Where broadcast PR asks "how many people saw this?", WORM asks "did the right person say it?"
Why GEO proves the case for earned content
WORM was built on a premise PR and comms people have always known to be true: relevance and credibility beat volume. GEO is the first hard evidence of that at machine scale - because it turns out AI answer engines are making the exact same bet.
Generative engines don't care how many people saw your press release. They care whether trusted, third-party sources are saying the same thing about you, consistently, in language they recognise. That's not paid reach and it's not owned content. It's earned media - the home territory of PR and comms - now doing double duty as the raw material AI trusts enough to cite. If you've spent your career building genuine relationships with the right journalists and specialist voices rather than buying reach, GEO is validating exactly that instinct. I wrote about this shift in more detail in [Why "Word of Mouth" Needs a New Model (https://www.force4goodconsultancy.com/news/why-worms-are-shaping-comms-strategies-in-2026) - this piece picks up where that one left off.

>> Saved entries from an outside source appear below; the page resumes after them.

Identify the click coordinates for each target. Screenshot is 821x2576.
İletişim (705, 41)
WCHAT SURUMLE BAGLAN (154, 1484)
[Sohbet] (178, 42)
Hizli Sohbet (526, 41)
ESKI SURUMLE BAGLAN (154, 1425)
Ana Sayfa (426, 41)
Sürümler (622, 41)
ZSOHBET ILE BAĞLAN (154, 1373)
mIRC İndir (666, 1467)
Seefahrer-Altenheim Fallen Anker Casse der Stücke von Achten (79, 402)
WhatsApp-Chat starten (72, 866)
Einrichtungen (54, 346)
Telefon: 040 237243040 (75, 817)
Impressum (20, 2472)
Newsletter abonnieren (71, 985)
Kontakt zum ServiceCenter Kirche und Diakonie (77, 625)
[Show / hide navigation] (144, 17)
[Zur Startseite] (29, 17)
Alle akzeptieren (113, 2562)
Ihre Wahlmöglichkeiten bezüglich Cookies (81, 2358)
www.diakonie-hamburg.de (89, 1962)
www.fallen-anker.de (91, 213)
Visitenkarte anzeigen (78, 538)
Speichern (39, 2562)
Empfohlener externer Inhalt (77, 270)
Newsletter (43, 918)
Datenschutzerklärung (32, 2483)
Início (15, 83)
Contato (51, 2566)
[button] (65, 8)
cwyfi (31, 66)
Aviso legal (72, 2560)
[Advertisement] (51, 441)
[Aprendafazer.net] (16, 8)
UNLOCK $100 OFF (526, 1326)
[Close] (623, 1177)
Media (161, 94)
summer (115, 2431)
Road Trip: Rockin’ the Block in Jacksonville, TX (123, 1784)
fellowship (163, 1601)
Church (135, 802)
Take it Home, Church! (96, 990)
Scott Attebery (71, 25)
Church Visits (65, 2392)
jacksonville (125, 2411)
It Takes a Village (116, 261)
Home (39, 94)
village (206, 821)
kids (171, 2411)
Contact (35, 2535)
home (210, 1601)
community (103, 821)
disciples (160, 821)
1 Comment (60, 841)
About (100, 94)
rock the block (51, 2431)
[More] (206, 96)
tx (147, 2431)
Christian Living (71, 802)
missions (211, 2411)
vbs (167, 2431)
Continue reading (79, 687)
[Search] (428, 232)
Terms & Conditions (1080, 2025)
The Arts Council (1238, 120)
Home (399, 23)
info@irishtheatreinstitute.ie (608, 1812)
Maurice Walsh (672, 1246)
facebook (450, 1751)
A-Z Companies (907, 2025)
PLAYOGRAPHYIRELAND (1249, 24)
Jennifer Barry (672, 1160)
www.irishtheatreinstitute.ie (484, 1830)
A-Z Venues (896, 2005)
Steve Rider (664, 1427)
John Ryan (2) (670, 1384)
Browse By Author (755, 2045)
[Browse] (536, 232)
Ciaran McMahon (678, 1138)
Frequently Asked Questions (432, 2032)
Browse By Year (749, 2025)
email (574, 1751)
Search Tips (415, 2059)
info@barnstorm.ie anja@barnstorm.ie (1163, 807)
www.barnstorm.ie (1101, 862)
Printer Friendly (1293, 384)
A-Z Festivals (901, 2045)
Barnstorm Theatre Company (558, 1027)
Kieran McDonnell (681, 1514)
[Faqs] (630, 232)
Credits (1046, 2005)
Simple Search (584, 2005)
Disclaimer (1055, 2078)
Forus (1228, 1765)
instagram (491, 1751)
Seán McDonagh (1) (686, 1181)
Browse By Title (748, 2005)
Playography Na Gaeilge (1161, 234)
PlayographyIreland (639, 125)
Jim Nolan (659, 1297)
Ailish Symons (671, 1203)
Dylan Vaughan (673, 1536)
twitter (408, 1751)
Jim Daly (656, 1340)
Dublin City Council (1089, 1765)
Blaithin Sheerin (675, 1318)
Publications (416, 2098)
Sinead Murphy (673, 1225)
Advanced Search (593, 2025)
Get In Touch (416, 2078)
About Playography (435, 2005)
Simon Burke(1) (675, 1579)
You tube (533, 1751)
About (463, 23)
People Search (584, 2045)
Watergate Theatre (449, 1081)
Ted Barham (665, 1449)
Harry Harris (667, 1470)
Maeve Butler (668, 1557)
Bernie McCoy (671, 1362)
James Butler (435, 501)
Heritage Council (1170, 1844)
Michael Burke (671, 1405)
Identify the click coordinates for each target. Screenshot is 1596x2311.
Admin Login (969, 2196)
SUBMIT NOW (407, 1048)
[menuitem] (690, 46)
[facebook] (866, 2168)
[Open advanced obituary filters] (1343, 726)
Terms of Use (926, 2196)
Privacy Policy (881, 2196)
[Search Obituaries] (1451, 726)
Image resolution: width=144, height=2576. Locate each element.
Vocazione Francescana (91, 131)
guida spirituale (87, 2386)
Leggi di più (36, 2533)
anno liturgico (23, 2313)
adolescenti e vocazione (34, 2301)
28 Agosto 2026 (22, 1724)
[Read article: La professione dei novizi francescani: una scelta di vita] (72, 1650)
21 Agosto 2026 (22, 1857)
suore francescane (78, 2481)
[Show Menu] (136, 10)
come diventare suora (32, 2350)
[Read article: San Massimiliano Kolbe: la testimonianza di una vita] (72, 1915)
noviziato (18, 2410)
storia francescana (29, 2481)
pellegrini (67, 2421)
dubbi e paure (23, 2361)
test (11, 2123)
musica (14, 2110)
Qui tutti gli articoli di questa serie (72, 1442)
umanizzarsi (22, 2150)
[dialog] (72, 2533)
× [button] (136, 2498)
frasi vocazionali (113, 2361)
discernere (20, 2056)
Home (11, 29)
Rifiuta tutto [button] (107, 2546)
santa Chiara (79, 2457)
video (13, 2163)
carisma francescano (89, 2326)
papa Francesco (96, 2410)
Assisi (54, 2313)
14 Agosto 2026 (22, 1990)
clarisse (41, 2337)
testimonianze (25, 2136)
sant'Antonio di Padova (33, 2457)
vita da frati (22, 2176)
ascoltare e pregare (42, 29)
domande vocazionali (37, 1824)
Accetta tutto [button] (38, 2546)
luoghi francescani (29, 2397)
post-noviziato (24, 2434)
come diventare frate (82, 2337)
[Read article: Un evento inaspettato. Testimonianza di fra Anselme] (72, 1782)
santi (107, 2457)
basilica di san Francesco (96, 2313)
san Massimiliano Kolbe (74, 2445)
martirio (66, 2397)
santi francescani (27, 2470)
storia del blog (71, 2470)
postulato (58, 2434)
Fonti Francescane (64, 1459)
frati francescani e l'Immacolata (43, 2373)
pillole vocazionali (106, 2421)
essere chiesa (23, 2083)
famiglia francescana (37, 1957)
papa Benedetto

Three things GEO rewards and WORM has always been built around:
- Third-party validation over self-promotion. AI models weight earned coverage far above owned content. WORM has never trusted a brand's own voice to do the persuading - it was always about who else is saying it.
- Consistency across trusted sources. AI systems connect the dots when your name, your spokespeople and your key phrases show up the same way, again and again, across outlets. That's message discipline - a WORM fundamental, not a GEO invention.
- Niche authority over mass reach. The trade publication your buyer actually reads will get cited by an AI answer engine before a general news mention ever will. Relevance beats reach. It always has.
How to apply WORM in the GEO era
This isn't a new framework bolted onto an old one. It's the same discipline, pointed at a new audience - because your audience now includes the AI systems briefing your buyer before your buyer ever finds your website.
Find the relevant voice, not the biggest one. Identify who your specific community already trusts - the trade journalist, the niche analyst, the practitioner with a following of the right five hundred people, not the wrong five hundred thousand.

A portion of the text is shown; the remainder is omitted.